Exploring Data

The author has found that having a large number of sample input documents significantly increases the chance a project will be successful. Thousands of tens of thousands of journal articles, for example, selected across every possible journal and journal publisher involved in a project, will likely mean that almost all likely situations will actually occur, and that differences between schemas or DTDs and actual data will be discovered.

Having the right schemas, DTDs, entity files, and input data, and the right documentation is essential.

If there is sample output, it should be compared to what is generated, so having corresponding input and output is a major help.

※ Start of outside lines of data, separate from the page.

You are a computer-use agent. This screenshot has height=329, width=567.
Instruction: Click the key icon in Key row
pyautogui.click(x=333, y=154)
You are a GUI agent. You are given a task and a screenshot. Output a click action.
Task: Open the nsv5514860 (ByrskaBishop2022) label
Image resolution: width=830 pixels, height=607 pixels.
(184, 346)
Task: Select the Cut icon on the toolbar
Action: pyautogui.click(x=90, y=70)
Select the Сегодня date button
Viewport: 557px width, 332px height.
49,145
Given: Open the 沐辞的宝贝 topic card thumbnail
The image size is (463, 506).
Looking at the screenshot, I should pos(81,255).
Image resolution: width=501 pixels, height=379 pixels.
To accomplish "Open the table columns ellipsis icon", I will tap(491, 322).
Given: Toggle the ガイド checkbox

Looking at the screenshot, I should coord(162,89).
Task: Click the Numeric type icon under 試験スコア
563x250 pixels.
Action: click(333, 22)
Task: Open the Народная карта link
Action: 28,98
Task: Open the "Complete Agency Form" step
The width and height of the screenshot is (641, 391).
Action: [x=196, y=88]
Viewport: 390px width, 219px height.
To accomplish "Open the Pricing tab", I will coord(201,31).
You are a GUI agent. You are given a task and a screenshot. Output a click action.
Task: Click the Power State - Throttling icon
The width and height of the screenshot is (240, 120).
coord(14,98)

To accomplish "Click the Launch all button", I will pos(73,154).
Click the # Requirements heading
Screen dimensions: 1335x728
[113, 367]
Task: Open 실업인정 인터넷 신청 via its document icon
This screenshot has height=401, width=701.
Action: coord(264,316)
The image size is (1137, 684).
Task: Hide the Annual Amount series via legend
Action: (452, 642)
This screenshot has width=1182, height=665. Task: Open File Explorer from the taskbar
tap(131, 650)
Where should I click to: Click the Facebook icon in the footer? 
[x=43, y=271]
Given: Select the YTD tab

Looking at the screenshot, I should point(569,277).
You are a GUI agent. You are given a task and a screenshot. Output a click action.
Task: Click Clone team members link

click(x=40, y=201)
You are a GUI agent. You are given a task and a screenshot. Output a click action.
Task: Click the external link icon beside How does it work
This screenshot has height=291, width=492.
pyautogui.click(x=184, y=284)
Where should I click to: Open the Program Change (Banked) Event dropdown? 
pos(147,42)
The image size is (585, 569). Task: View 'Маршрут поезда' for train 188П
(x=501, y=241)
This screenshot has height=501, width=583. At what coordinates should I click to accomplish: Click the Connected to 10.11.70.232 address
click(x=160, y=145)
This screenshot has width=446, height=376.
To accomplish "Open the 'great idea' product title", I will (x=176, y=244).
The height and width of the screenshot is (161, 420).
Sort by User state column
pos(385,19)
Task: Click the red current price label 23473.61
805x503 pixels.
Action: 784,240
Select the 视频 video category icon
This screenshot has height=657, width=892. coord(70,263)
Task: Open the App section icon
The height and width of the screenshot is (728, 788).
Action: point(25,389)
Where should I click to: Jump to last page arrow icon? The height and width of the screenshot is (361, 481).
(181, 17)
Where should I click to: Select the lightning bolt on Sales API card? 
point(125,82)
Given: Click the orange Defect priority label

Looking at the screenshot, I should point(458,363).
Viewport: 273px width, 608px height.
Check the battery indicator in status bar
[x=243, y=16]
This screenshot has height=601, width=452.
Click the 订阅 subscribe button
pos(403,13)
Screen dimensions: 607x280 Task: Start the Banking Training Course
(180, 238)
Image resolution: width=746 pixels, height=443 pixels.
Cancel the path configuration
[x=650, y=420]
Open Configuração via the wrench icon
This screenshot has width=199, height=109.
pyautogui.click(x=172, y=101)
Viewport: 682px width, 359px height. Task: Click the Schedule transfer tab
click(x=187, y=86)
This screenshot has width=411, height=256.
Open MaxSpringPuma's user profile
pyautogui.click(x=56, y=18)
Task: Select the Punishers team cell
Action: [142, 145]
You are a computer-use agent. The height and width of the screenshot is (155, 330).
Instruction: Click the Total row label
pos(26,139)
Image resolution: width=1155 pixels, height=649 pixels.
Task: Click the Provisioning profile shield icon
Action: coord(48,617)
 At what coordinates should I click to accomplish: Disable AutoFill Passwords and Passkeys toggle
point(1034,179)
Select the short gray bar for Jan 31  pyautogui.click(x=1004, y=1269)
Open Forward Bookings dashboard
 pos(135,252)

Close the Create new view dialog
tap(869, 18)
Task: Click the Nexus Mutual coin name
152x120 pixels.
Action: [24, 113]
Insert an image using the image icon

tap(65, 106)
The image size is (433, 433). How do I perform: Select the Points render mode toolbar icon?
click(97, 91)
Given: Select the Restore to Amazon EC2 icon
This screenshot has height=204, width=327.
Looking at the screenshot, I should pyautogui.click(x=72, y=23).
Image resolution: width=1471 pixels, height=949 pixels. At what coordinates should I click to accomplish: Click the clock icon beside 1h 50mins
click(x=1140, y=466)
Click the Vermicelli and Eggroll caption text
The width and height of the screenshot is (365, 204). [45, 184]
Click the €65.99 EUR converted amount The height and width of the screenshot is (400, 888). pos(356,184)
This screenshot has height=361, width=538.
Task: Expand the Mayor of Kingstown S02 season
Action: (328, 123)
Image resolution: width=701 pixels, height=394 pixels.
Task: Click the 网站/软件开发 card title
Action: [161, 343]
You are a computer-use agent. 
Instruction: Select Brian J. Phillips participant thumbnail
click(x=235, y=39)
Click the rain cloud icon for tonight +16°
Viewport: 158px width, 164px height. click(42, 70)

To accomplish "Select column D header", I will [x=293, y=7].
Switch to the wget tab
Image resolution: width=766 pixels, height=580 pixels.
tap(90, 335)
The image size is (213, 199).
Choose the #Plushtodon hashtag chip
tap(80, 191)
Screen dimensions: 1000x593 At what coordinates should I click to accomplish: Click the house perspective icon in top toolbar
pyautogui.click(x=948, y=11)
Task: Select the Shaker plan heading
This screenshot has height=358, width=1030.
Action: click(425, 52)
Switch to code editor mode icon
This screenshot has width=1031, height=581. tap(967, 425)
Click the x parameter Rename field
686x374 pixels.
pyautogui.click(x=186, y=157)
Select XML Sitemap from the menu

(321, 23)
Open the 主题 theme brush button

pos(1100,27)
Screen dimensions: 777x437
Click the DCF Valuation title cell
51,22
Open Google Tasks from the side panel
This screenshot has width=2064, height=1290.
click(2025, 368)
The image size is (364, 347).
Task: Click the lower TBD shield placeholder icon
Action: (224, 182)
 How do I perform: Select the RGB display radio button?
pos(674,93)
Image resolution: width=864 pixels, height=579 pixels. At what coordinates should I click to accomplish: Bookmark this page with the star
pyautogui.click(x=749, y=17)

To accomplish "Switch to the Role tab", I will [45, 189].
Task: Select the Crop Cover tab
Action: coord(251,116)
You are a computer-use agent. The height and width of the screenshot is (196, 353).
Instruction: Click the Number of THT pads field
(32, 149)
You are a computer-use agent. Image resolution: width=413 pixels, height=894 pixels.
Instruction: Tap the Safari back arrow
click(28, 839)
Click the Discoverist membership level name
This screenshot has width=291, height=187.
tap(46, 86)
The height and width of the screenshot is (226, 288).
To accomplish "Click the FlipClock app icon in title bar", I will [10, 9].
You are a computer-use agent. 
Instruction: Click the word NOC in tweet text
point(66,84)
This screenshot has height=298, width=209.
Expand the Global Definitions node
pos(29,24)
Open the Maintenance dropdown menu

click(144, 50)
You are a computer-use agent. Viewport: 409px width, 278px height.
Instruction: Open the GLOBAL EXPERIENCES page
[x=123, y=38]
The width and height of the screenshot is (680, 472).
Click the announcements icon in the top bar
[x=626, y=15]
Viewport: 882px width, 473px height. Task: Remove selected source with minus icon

If you are faced with exploring, say, five thousand documents, the first thing is to validate them. Clearly you don’t want to lead each document by turn into an XML editor and press Validate. But a simple XSLT stylesheet might work:

<xsl:template match="/">
      <xsl:for-each select="uri-collection('data/*.xml')">
         <xsl:try select="doc(.)">
           <xsl:catch>{.} failed</xsl:catch>
         </xsl:try>
      </xsl:for-each>
    </xsl:template>

Exact details will vary depending on how the XSLT implementation handles collections; an alternative is a simple bash script that writes a list of files, and using unparsed-text-lines() to read a URI at a time, instead of using collection(), perhaps like this:

ls data > file-list.txt

or more, if escaping special characters such as & is needed.

If validating is too slow, you could use xmllint instead of Saxon on most platforms (you might need to install it). Since modern computers support multiple programs running at the same time independently, you could validate groups of sample files in parallel, again maybe with a script.

When you write small scripts in this way, make sure to put a comment at the start of each to say how to use them, and make a Makefile or a runme.sh file that runs them, to make it easy to return to this task later.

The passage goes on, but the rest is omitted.